Lamont Peterson: Getting Knocked Out is Just Part of the Game

Lamont Peterson (Getty)

Lamont Peterson (Getty)

It takes lots of courage, and a short memory, to forget a half-ton of force jostling your brain against your skull and twisting your neck like a corkscrew. But for world champion Lamont Peterson, the recent third-round knockout he suffered at the hands of Argentine brawler Lucas Mattysse was just a day on the job.

“A boxer, you get hit good, you could get hurt and you could get knocked out,” Peterson explains. “That’s just part of the game and something that I have to accept and just move on.  I have, and I’m just focused on Danny Garcia.”

Lamont Peterson will continue his comeback when he takes on Danny Garcia at Barclays Center in Brooklyn on Saturday, April 11. The fight is part of Premier Boxing Championship’s double-header that airs live on NBC (8:30 p.m. ET/5:30 pm. PT).

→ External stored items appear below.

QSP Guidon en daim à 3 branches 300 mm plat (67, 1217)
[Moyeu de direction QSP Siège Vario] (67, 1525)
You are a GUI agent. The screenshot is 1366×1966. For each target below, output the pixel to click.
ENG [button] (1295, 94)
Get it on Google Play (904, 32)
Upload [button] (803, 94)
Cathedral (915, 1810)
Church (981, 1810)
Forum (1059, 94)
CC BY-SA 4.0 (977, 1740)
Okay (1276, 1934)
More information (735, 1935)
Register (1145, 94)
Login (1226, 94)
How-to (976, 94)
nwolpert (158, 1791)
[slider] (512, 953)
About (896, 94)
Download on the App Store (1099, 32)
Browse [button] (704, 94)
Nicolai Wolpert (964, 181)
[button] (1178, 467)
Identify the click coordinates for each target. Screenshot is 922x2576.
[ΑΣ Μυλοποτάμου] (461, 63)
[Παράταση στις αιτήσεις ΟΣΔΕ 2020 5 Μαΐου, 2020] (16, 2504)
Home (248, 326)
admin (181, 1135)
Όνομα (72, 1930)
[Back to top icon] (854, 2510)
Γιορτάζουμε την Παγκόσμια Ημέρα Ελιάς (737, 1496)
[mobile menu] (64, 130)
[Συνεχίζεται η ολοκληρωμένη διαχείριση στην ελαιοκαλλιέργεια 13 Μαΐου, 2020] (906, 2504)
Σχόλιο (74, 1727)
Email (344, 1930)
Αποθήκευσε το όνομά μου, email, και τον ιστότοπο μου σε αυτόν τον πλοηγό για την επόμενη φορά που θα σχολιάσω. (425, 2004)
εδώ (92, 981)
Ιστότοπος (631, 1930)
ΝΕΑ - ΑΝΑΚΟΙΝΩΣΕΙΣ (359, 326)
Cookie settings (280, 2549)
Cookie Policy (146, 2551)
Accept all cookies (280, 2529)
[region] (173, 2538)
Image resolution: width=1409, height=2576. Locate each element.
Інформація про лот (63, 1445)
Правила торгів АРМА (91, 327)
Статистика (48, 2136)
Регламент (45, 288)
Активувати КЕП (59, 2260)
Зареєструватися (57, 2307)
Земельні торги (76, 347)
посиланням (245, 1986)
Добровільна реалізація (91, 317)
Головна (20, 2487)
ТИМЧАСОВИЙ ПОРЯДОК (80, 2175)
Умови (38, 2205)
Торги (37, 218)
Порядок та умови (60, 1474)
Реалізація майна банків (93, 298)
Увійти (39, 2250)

“It was a good feeling to get the chance to fight Danny Garcia,” Peterson said in a recent media conference call. ”He’s considered to be the best guy at the weight class.”

Peterson (33-2-1, 17 KOs) comes to the bout off a late-round tko victory over Edgar Santana in June 2014. The Santana fight followed a win over Dierry Jean and Peterson’s loss to Lucas Mattysse. 31-year-old Peterson’s only other loss was in 2009 to Timothy Bradley.

“It’s all about how you prepare for a fight,” said Peterson. “I just know that right now, I just feel like it’s my time and right now I just feel like all the setbacks from the Matthysse, the losses and things like that, you learn from them.  I feel like right now everything is put together at the perfect time, and I’m confident everything is right on line and in position.  Everything is real great and can’t wait until April 11th.”

After eight years in the pros, and big-name matchups against the likes of Victor Ortiz and Amir Khan, the ever-stoic Peterson does not feel intimated by the spotlight of a primetime television event. The Washington D.C. native prefers to focus on his opponent and the task ahead of him.

“This is boxing,” Peterson said. “I’m really not worried about anything.  That’s just my personality; that’s just me.  At the end of the day, Danny’s a champion, he’s a top fighter.  We’ll go in there and we’ll fight.  No worries.  No pressure.  I’m just a person who loves to fight, and I’m happy to be fighting Danny Garcia.“

Danny Garcia throws a right at Lucas Matthysse (Getty)

Danny Garcia throws a right at Lucas Matthysse (Getty)

In his previous fight, unified super lightweight champion Garcia (29-0, 17 KOs) pummeled an overmatched Rod Salka on his way to a second-round kayo in June 2014. Prior to the Salka mugging, 27-year-old Garcia had squeezed by Mauricio Herrera with a majority decision, and outpointed Lucas Mattysse.

Despite having defeated the very opponent that stopped Peterson in 2013, Garcia knows better than to look past his next opponent.

“[Peterson’s] faced great opponents, he’s faced great fighters too,” the undefeated Garcia said. “I think stylistically this is going to be a great fight, and it’s big for my legacy, so I’ve got to go in there and make sure I go in there and hand him my business.”

In the co-feature of the evening, middleweight Andy Lee (34-2, 24 KOs) defends his WBO World middleweight title against Peter “Kid Chocolate” Quillin (31-0, 22 KOs).